I have recently uploaded by engsoccerdata package to CRAN. It contains complete historical soccer results of major European leagues, the FA Cup and Champions League. For English soccer, it has every soccer game ever played in the top four divisions. That is 192,004 matches.

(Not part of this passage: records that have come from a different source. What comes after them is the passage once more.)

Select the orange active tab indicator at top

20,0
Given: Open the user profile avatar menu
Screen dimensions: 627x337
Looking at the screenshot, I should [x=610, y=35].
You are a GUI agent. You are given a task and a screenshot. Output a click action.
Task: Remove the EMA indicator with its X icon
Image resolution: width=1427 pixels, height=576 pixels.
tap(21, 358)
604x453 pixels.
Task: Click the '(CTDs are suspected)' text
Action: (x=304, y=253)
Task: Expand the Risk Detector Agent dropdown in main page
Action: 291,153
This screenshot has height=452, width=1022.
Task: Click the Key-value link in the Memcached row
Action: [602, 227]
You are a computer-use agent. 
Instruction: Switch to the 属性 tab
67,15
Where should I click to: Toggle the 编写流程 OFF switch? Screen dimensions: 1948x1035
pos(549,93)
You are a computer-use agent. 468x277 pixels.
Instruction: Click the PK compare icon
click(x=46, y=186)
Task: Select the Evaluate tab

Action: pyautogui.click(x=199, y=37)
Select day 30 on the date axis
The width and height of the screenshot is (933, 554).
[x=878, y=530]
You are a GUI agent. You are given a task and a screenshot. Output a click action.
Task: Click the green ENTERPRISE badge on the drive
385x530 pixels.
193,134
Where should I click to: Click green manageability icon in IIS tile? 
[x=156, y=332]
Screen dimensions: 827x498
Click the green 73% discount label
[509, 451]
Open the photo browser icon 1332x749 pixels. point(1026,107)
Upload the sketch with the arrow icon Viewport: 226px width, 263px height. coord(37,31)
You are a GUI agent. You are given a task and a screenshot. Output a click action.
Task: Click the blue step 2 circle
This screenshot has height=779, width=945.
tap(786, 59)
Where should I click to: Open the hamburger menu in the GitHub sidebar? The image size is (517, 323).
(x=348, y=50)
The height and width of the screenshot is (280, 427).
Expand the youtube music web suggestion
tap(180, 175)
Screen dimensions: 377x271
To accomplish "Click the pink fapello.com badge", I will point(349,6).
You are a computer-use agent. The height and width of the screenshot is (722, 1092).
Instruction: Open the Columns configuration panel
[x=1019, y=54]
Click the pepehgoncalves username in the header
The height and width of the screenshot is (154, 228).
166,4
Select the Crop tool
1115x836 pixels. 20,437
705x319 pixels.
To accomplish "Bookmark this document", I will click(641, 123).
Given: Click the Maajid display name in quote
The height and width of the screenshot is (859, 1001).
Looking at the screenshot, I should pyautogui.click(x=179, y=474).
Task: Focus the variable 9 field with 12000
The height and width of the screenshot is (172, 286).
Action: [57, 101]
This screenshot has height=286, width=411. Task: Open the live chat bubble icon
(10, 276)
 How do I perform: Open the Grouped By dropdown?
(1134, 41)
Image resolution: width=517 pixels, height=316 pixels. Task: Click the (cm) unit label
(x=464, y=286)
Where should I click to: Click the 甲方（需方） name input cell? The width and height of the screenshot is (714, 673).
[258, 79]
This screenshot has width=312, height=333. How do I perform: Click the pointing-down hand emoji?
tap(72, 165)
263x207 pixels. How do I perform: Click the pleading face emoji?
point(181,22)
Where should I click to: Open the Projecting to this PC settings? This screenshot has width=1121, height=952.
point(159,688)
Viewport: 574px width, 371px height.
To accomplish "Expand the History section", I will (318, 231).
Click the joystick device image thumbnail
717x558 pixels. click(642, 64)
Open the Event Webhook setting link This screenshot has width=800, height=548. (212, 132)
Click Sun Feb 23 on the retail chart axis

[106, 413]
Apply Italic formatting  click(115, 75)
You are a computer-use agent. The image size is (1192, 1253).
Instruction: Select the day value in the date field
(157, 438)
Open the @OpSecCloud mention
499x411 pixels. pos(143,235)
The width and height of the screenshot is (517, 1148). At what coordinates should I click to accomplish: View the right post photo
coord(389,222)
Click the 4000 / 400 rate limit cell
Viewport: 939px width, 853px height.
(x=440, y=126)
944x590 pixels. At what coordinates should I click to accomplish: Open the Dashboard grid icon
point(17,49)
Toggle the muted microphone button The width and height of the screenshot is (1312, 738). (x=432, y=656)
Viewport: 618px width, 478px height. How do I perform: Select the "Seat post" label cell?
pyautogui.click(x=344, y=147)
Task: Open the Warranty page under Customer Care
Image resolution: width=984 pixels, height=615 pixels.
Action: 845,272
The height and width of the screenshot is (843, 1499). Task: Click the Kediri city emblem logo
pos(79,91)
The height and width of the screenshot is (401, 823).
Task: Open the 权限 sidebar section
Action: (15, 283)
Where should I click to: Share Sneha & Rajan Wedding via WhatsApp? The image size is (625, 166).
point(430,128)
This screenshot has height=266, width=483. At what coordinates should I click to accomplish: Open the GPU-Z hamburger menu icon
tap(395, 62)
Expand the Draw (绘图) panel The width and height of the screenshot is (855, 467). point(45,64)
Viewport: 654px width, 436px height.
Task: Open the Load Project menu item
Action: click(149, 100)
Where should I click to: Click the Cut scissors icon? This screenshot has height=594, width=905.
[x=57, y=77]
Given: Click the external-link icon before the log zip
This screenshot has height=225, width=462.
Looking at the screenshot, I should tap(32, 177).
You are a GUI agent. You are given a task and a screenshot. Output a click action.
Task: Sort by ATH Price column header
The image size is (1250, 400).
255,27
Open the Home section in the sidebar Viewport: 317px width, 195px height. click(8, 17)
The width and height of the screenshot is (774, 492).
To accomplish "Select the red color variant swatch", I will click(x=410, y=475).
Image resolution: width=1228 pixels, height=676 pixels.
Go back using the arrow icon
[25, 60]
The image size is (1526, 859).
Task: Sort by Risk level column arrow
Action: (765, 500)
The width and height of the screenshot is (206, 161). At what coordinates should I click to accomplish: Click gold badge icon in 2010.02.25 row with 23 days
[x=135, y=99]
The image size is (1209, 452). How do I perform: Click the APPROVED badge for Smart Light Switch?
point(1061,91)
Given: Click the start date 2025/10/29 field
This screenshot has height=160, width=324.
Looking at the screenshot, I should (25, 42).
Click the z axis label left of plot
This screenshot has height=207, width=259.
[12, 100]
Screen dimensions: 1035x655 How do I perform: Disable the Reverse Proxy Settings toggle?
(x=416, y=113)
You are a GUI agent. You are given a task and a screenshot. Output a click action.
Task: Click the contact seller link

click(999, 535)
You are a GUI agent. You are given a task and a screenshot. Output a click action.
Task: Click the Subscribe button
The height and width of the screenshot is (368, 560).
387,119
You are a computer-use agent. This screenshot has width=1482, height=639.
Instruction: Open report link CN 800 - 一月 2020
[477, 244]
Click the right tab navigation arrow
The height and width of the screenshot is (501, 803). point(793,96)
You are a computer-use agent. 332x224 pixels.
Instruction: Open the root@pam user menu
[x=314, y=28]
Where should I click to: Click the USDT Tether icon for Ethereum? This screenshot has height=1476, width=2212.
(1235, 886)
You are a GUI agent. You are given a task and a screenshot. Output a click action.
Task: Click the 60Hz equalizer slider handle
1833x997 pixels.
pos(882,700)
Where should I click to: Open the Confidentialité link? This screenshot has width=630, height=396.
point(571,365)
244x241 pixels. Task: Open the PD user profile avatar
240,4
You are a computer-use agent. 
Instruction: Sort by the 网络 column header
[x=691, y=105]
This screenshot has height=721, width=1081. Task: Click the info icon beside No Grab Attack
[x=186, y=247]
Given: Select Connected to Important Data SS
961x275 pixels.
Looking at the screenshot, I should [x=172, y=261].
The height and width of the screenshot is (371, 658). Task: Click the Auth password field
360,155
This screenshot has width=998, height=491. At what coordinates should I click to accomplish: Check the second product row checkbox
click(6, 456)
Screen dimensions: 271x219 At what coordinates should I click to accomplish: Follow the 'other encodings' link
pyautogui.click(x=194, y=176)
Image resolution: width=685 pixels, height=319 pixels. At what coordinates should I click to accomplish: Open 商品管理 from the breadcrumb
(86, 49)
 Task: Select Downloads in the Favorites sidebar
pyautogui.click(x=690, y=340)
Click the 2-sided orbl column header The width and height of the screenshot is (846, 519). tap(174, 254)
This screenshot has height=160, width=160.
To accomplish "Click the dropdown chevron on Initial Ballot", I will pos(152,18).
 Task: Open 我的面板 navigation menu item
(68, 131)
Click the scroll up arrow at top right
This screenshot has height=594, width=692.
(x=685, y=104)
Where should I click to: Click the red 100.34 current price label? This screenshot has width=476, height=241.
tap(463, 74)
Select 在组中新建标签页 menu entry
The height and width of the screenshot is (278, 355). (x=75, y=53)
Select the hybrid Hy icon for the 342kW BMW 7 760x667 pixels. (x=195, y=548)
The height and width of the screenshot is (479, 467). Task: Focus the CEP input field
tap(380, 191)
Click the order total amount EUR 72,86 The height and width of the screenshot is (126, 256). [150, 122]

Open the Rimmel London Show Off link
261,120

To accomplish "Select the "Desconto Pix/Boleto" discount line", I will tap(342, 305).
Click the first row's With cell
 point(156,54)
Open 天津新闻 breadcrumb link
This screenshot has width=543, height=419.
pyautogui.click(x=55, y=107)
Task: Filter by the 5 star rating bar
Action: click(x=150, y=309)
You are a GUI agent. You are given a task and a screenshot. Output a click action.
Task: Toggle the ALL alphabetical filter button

Recently Prof Antony Unwin of the University of Augsburg mailed me with an interesting question. He had been using my engsoccerdata for some examples and had been interested that Southampton had improved their league position for each of the last six seasons. Using my data he found three teams that had improved 8 years in a row. I thought that I would have a look at this myself as an example of what sort of questions can be quickly addressed using the data in engsoccerdata.
Question: How many teams have had runs of six seasons or more of successively improving their league position?
data.table for its speed.
library(engsoccerdata)
library(data.table)
library(ggplot2)
library(ggrepel)
maketable_eng function which accounts for the tie-breaking procedures and points for a win for each division in each season.
## Use the 'maketable_eng' function to make English tables based on rules for each season/division
#split Seasons by divisions/tiers into list
engseasons <- split(england, list(england$Season,england$division,england$tier))
engseasons <- Filter(function(x) dim(x)[1] > 0, engseasons) #drop empty dataframes (e.g no division 4 in 1900)
#get all combintions of divisions and seasons in data
seasontier <- as.data.frame(matrix(unlist(lapply(names(engseasons), function(x) strsplit(x, split="\\."))),ncol=3,byrow=T))
seasontier$V1 <- as.numeric(as.character(seasontier$V1))
seasontier$V2 <- as.character(seasontier$V2)
seasontier$V3 <- as.numeric(as.character(seasontier$V3))
#go through each division for each year and make a table
engtables <- list()
for(i in 1:nrow(seasontier)){
tmp <- maketable_eng(engseasons[[i]], Season=seasontier$V1[i], tier=seasontier$V3[i], division=seasontier$V2[i])
tmp$Season = seasontier$V1[i]
tmp$division = seasontier$V2[i]
tmp$tier=seasontier$V3[i]
engtables[[i]]<-tmp
}
#using data.table - Get position in pyramid for each team for each season
DT <- rbindlist(engtables)
DT$Pos <- as.numeric(DT$Pos)
DT <- DT[order(DT$Season,DT$tier,DT$Pos,DT$Pts,DT$gd),]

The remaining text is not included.